_Task description_.
Below are lines of data; restate word for word those running from the line containing "Task: Open three-dot menu next to Elegir zona" to the line containing "Task: Click the Format as Table icon", inclusive, and no others.

_Records provided_.
━━━━━━

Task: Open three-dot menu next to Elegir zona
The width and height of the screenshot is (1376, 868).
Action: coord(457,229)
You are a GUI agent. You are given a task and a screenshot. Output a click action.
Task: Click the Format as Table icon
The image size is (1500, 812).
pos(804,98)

━━━━━━

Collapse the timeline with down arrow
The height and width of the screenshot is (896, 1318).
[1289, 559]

━━━━━━

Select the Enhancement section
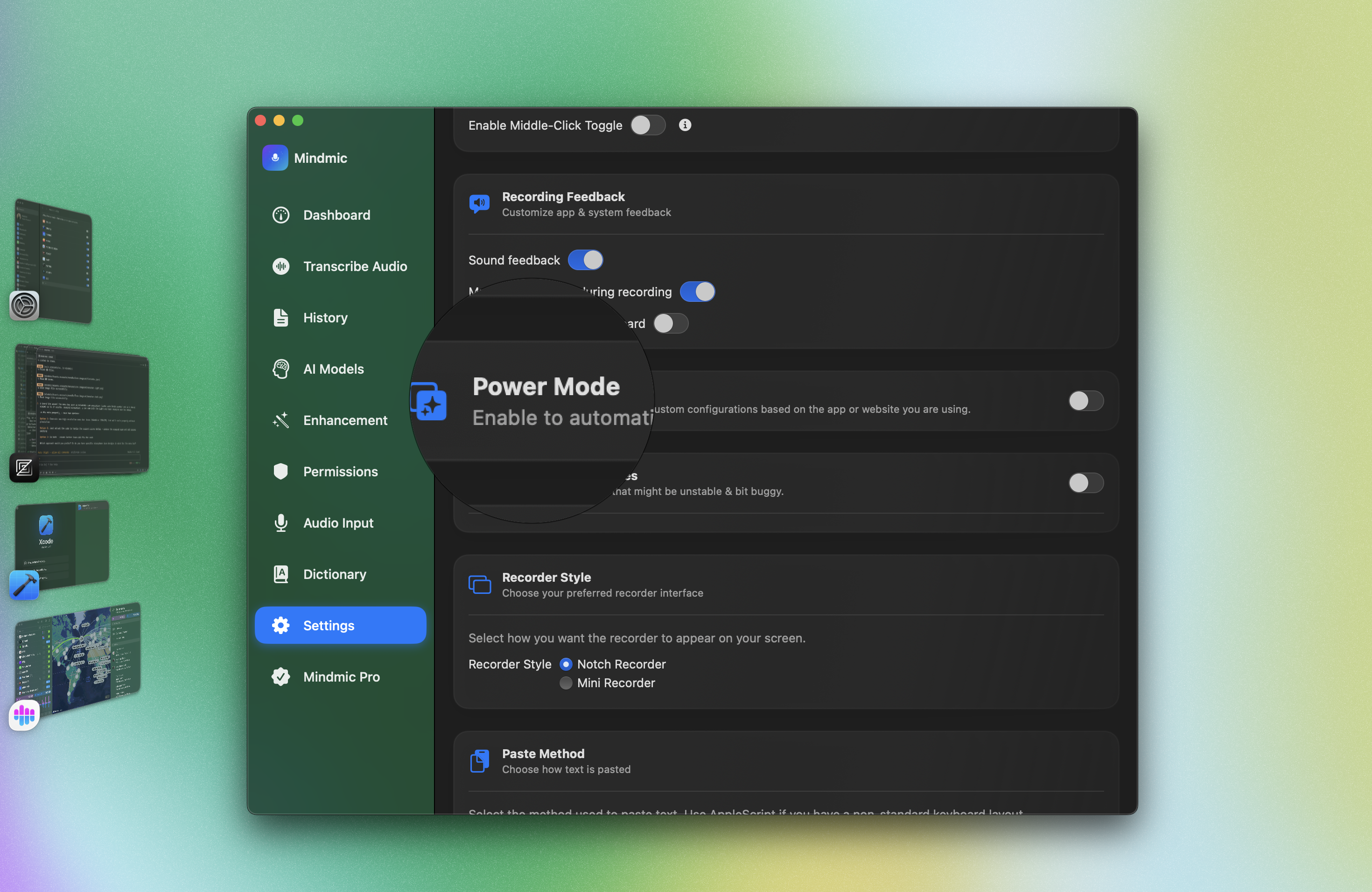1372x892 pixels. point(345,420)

━━━━━━

_Answer to the exercise_.
Task: Open three-dot menu next to Elegir zona
The width and height of the screenshot is (1376, 868).
Action: coord(457,229)
You are a GUI agent. You are given a task and a screenshot. Output a click action.
Task: Click the Format as Table icon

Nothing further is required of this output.